Brief — Which lines of the records contain the word "button"? Select and copy each of those lines, treating uppercase and lowercase as different.

Task input —
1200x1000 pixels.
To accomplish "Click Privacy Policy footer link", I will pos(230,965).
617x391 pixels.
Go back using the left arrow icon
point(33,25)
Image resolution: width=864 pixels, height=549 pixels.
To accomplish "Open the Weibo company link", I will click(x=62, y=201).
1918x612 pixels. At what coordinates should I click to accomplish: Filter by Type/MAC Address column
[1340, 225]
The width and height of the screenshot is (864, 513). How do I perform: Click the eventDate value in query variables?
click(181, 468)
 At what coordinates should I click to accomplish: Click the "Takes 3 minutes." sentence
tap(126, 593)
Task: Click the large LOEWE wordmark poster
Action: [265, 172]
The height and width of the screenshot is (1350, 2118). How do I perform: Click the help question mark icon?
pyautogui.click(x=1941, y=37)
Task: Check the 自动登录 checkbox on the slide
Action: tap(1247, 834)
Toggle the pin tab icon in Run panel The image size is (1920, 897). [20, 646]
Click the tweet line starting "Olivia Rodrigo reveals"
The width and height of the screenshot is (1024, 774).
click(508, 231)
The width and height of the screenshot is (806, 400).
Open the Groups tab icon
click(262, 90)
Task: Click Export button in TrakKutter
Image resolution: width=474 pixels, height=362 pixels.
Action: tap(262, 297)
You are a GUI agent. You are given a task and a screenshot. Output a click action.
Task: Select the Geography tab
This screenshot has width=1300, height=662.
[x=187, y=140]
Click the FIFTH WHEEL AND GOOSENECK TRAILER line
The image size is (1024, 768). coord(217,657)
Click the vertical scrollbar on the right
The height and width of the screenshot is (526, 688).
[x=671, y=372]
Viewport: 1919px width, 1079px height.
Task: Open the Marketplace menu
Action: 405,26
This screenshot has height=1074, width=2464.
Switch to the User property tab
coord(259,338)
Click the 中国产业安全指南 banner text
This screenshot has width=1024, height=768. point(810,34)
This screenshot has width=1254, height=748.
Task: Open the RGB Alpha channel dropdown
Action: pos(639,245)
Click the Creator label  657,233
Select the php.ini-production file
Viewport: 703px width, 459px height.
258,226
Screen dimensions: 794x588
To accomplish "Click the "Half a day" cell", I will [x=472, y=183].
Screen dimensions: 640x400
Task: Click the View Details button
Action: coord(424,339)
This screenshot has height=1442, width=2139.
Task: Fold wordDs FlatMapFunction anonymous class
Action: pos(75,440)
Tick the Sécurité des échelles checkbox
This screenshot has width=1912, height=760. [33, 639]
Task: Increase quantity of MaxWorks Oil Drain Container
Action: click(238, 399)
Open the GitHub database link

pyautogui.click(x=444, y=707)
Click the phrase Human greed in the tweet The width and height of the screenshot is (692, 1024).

Solution —
Task: Click Export button in TrakKutter
Task: Click the View Details button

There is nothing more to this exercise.